On 17th February 2010, eight months after the aborted operation where I was declared clinically inoperable and terminally ill, I was admitted into Capa, a Turkish University teaching hospital, and anxiously operated on by the same surgeon, Turker Bey. This time after the operation it was smiles all round. The main primary cancer tumours in the colon and the tumour in the bladder were successfully removed along with 30% of my intestines. Subsequent analysis of the intestines in pathology revealed, to the incredulity of the medical team, that they contained 0% cancer cells. The cancer had gone! The surgeon admitted that in the space of 8 months I had gone from terminally ill to cured and was at a loss to explain how it was possible! Other doctors, who I have spoken to subsequently, either do not believe my account or question the accuracy of the original diagnosis.
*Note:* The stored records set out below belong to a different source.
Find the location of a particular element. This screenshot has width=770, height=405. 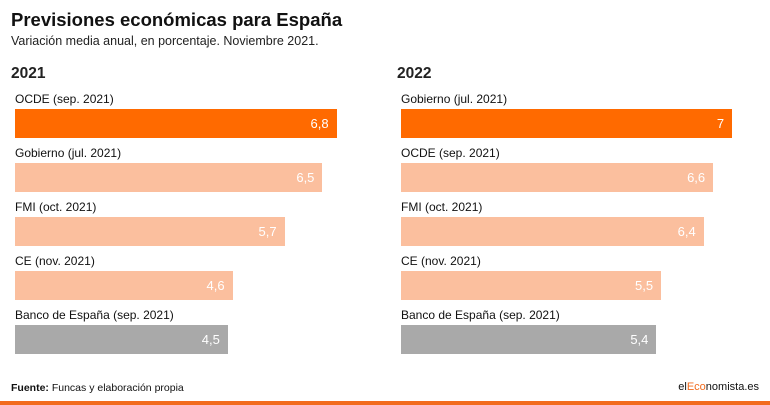

bar-row: OCDE (sep. 2021) 6,6 is located at coordinates (576, 173).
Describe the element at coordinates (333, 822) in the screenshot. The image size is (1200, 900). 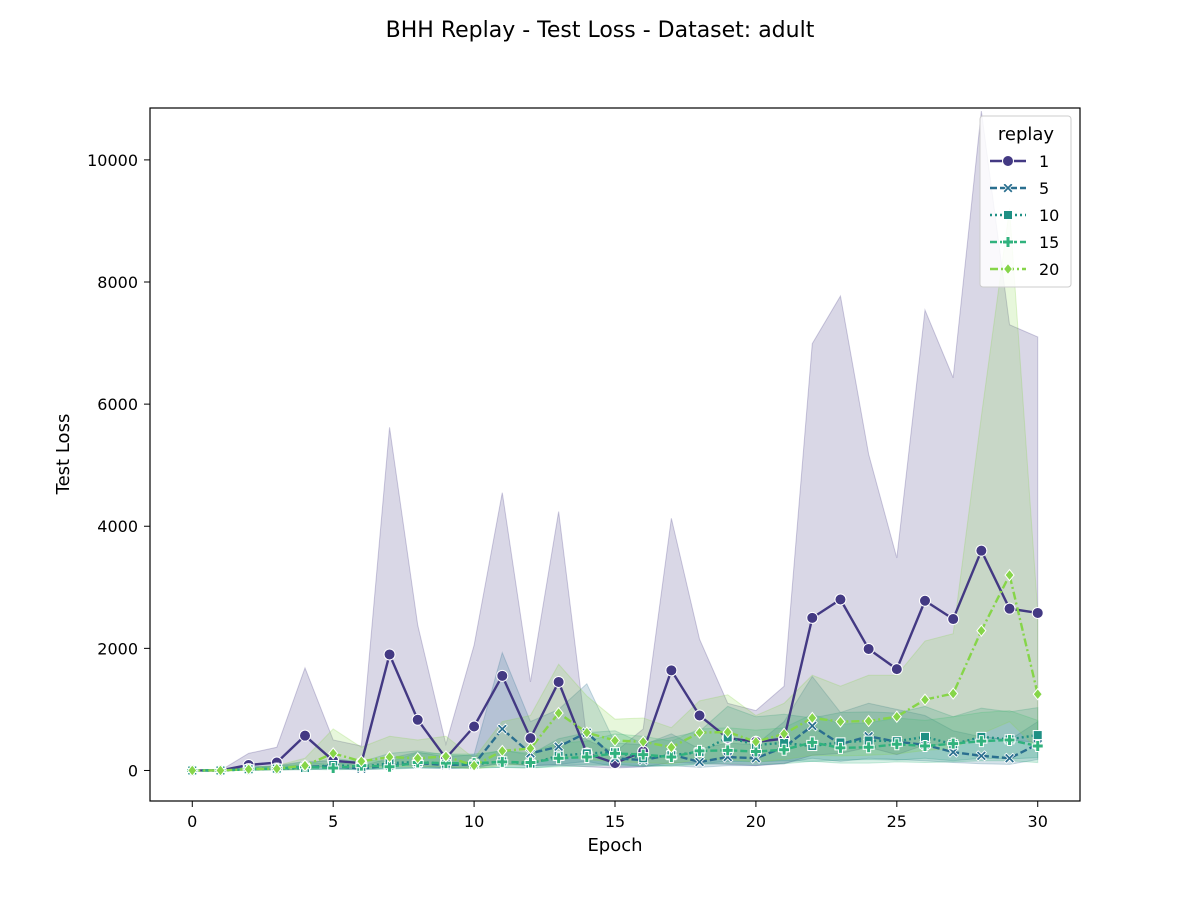
I see `x-tick-label: 5` at that location.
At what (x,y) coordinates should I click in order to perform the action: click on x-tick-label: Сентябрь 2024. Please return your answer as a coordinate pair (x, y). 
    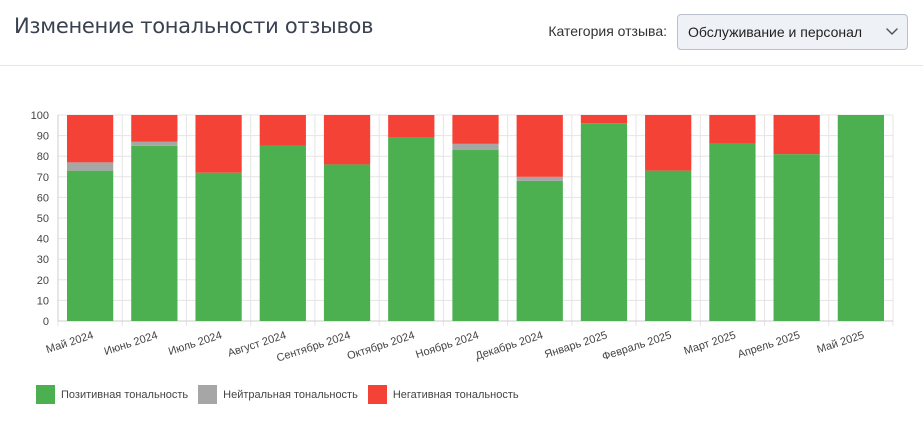
    Looking at the image, I should click on (314, 346).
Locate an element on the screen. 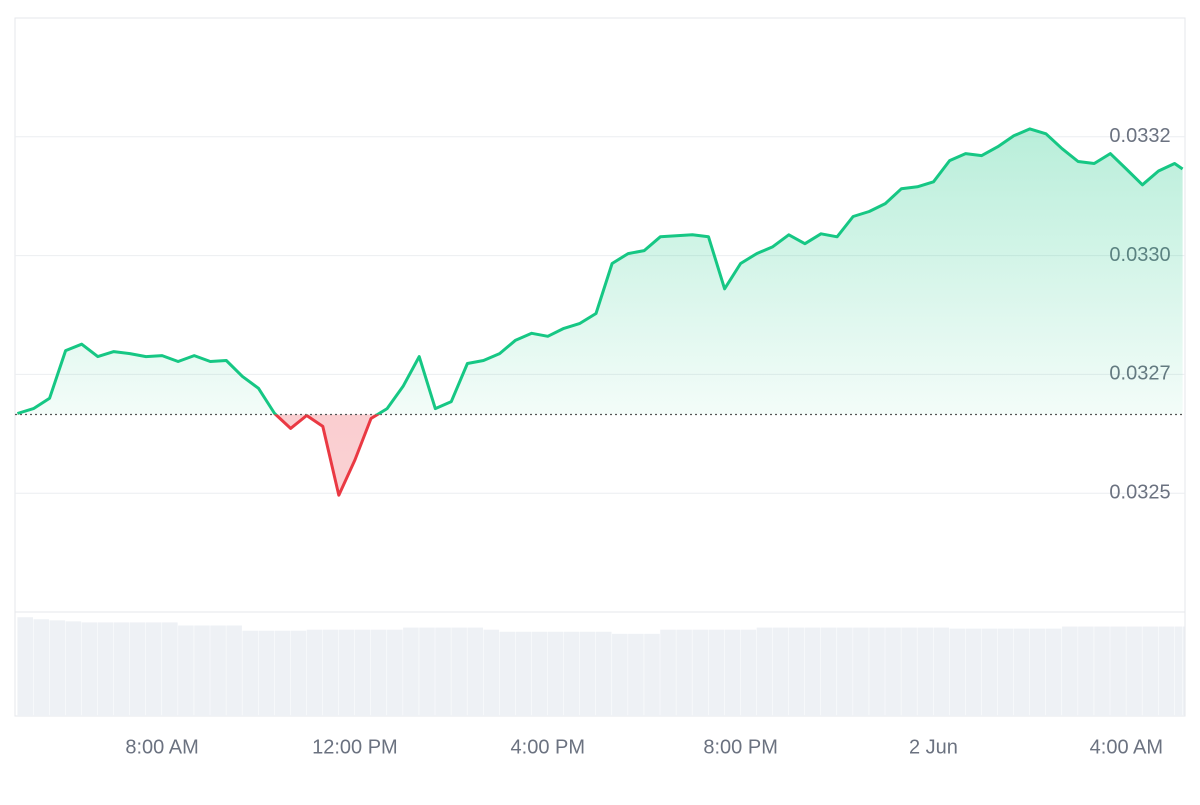 The image size is (1200, 805). y-tick-label: 0.0325 is located at coordinates (1140, 492).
However I have all the medical reports and radiology scans to verify my experiences.

 

I now believe that we are physical, mental and spiritual beings and when these three attributes are in balance and interconnected our potential to heal, develop and create becomes unlimited. Unfortunately since the growth of modern science, the mind has acquired a supremacy over our bodies and souls: logic gets precedence over emotion, rational argument defeats intuition and academic research outweighs experience. The time has surely come to re-dress the balance. Only by recognizing the interconnectedness and synergy of our physical, mental and spiritual existence can we truly develop and achieve our potentials. We need to adopt a whole person learning approach to learning, healing and development. This means a balance and harmony both on an individual level of our physical, mental and spiritual domains but also balanced in terms of our connections to the universe and Mother Earth. We need to recognize that the grotesque consumer choice at the supermarket enslaves us to a capitalist materialism in a similar manner as the West African is captured by famine but also that the excesses of one results in the scarcity of the other. An unbalanced world is a ‘sick’ planet where cancers can spread.